Taiwanese politician (born 1964)

Huang Kuo-shu (traditional Chinese: 黃國書; born 3 January 1964) is a Taiwanese politician. For the majority of his political career, Huang was affiliated with the Democratic Progressive Party. Huang served as a Taichung City Councilor from 1998 to 2015, when he won a by-election to the Legislative Yuan. He was elected to two consecutive full terms as a member of the Legislative Yuan, in 2016 and 2020. Huang withdrew from the Democratic Progressive Party in 2021, and completed his legislative tenure as a political independent.

==Education==
Huang attended National Taichung First Senior High School and graduated from Taipei National University of the Arts before earning a master's degree from National Chung Hsing University.

==Political career==
Huang served on the Taichung City Council from 1998 to 2015, when he was elected to the Legislative Yuan after winning a by-election against Hsiao Chia-chi. Since taking his seat in the legislature, Huang has researched safety standards for young children and participated in discussions about education.

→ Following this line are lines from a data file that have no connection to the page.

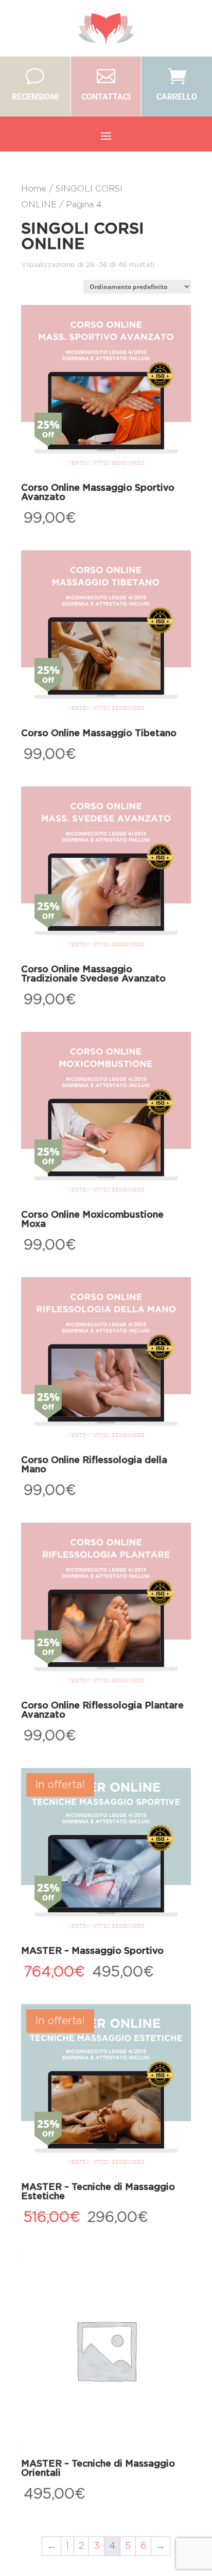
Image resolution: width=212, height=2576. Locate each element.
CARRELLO (176, 97)
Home (33, 189)
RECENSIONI (35, 97)
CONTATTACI (106, 97)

He was named a convenor of the Legislative Yuan's Education and Culture Committee in March 2016, alongside Apollo Chen. From this position, Huang has opposed the proposed merger of Tainan National University of the Arts with National Cheng Kung University, stating that such a move was a "top-down effort" to "kill TNNUA’s founding spirit." He has supported attempts to remove military instructors from educational institutions in Taiwan. During his legislative tenure, Huang has worked to uncover improprieties in many governmental agencies and programs. Huang has frequently been critical of organizations providing oversight of sports in Taiwan.

On 16 October 2021, the Liberty Times reported that Huang had served as an informant for the Kuomintang one-party state during Taiwan's martial law period. Huang subsequently confirmed the news report on Facebook, acknowledging that he had agreed to provide an intelligence unit with information on friends affiliated with the political opposition during his 20s, while he was attending university. Huang additionally stated that he would complete his legislative term, withdraw from the Democratic Progressive Party, and vowed not to run for office in the 2024 legislative election.